Provided records =>
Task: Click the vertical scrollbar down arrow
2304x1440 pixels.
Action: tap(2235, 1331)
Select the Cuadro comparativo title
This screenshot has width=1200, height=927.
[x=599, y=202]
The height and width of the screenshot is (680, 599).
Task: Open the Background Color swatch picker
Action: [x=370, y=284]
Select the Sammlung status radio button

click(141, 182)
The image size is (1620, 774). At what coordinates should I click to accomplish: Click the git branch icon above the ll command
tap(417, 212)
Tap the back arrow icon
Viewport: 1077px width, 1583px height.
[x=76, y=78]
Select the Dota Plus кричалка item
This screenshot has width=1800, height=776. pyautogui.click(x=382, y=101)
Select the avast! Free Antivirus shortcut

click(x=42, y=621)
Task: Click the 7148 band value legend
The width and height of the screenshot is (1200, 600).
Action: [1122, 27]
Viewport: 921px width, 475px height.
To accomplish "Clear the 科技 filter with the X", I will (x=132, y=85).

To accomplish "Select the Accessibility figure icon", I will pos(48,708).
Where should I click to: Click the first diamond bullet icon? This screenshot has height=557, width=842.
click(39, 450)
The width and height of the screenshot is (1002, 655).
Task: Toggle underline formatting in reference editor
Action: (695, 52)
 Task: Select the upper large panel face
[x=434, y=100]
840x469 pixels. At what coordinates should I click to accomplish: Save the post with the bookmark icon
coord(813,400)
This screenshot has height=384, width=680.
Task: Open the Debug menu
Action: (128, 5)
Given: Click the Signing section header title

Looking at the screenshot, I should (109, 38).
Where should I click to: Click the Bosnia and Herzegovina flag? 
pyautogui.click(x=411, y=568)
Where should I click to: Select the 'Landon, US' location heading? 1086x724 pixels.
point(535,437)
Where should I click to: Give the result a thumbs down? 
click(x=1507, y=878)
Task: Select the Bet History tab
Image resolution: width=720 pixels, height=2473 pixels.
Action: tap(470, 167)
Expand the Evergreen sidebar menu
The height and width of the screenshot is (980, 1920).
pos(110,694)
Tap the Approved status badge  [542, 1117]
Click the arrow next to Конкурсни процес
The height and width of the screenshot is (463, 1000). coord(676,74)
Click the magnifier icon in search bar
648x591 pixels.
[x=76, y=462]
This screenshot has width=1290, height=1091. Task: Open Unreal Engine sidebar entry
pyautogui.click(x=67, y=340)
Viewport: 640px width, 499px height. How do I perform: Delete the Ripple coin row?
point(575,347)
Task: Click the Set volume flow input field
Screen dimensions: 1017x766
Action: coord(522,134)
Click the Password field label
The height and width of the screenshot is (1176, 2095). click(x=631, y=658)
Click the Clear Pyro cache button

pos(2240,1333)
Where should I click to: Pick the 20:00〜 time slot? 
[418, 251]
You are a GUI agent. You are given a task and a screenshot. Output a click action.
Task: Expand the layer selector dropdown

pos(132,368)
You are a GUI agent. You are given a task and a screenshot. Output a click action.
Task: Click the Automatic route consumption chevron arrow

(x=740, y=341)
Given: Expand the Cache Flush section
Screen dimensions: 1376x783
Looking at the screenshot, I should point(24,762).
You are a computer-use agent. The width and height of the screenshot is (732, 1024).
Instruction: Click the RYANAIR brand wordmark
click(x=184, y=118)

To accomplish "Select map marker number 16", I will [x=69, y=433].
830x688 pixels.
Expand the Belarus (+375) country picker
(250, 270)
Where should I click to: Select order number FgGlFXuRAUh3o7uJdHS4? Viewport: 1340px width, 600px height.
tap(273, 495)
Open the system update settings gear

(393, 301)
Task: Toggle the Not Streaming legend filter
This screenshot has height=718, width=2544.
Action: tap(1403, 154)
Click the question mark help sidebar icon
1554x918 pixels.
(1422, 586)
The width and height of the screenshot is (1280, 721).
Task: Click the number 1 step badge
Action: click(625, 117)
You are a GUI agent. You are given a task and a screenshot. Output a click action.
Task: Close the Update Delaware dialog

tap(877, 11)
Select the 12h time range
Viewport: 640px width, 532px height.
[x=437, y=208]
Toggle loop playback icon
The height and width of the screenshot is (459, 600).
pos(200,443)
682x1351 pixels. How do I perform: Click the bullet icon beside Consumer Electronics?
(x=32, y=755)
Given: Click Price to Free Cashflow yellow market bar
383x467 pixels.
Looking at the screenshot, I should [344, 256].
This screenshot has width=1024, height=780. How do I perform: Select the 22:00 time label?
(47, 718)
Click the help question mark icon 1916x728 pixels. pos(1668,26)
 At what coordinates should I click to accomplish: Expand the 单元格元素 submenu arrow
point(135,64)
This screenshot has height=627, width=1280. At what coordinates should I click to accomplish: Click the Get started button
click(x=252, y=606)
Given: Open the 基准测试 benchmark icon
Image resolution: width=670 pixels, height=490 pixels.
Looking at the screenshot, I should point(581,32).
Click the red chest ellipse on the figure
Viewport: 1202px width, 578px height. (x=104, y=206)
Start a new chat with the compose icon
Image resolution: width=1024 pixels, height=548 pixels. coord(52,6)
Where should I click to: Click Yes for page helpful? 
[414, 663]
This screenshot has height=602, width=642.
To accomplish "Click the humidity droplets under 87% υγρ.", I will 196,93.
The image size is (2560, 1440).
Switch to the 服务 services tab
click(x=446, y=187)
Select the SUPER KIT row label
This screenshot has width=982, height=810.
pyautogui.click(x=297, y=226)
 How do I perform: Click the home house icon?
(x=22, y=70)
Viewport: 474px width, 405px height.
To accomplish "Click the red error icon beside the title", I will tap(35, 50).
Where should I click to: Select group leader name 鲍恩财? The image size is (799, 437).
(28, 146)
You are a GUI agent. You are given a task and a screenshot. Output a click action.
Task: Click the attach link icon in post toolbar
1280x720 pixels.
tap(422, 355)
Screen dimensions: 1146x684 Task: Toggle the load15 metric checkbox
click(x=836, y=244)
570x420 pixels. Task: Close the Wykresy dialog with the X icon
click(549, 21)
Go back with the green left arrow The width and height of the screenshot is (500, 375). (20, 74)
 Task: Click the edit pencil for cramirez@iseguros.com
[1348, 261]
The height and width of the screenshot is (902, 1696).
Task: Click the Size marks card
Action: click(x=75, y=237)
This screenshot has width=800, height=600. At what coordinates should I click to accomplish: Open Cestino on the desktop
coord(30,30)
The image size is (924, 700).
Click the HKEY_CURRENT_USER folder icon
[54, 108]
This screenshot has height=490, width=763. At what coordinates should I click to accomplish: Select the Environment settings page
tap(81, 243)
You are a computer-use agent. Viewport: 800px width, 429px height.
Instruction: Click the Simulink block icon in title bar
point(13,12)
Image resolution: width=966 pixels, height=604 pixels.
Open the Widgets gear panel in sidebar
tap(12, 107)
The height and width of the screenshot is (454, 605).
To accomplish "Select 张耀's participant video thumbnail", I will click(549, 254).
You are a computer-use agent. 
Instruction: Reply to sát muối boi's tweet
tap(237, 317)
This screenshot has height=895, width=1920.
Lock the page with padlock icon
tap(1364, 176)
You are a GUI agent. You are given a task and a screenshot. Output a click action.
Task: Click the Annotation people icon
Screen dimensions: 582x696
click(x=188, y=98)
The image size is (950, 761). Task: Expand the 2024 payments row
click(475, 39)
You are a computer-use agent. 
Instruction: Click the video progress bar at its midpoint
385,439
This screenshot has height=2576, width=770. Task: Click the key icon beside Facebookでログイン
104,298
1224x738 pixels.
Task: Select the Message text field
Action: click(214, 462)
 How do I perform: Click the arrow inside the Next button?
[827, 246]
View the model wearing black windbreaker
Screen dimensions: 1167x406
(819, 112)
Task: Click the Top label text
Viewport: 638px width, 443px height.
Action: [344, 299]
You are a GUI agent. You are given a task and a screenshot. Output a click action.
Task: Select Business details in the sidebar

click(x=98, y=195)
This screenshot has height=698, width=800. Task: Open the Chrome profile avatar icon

Directions => Give back, word for word, only the lines above from the line holding "Switch to the 服务 services tab" to the line holding "Task: Click the attach", both included.

Answer to this problem =>
Switch to the 服务 services tab
click(x=446, y=187)
Select the SUPER KIT row label
This screenshot has width=982, height=810.
pyautogui.click(x=297, y=226)
 How do I perform: Click the home house icon?
(x=22, y=70)
Viewport: 474px width, 405px height.
To accomplish "Click the red error icon beside the title", I will tap(35, 50).
Where should I click to: Select group leader name 鲍恩财? The image size is (799, 437).
(28, 146)
You are a GUI agent. You are given a task and a screenshot. Output a click action.
Task: Click the attach link icon in post toolbar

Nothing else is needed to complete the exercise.